§ WORK INSTRUCTION: Answer with one figure only, the number of lines below in which "will" occurs.

§

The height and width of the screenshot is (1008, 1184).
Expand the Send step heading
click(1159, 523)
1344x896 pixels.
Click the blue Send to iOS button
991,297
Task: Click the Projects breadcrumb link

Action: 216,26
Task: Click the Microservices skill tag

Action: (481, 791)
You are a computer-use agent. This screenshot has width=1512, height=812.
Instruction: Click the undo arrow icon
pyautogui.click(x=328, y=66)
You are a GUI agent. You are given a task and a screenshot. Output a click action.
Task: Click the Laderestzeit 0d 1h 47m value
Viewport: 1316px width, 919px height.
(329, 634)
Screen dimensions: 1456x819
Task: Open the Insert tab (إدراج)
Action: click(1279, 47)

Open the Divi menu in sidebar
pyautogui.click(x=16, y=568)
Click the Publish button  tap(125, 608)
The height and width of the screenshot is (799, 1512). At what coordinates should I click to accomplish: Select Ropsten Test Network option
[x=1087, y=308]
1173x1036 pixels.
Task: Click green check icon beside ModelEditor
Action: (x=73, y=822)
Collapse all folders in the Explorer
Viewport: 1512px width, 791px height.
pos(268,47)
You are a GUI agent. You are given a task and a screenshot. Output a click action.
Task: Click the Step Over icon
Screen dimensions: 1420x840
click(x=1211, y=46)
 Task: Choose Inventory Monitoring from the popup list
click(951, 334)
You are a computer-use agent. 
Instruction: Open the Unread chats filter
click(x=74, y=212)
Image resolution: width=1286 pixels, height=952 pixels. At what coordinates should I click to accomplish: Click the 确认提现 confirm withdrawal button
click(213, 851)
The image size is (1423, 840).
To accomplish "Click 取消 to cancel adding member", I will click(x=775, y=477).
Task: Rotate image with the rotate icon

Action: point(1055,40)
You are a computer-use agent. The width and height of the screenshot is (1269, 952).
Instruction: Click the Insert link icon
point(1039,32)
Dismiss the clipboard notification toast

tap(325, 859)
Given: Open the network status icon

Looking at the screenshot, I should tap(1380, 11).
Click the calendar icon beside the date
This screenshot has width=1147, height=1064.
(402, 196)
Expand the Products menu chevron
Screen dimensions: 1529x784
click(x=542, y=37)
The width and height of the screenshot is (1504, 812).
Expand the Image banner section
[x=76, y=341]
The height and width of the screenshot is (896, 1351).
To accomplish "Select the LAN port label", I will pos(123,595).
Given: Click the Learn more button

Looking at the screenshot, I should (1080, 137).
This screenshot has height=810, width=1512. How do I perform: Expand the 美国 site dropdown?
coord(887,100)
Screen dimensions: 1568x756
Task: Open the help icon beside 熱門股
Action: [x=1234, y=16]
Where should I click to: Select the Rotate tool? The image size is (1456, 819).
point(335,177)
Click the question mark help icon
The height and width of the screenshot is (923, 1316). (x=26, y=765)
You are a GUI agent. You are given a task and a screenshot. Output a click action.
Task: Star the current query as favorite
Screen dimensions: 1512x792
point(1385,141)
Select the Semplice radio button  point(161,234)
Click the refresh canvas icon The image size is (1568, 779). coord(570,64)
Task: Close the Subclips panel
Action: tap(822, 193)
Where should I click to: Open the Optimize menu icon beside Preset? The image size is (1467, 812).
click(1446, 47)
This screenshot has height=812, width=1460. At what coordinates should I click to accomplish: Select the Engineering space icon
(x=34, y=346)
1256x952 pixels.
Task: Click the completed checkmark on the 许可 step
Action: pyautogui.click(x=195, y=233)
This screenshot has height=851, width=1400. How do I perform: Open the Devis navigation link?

§

§ TASK RESPONSE: 2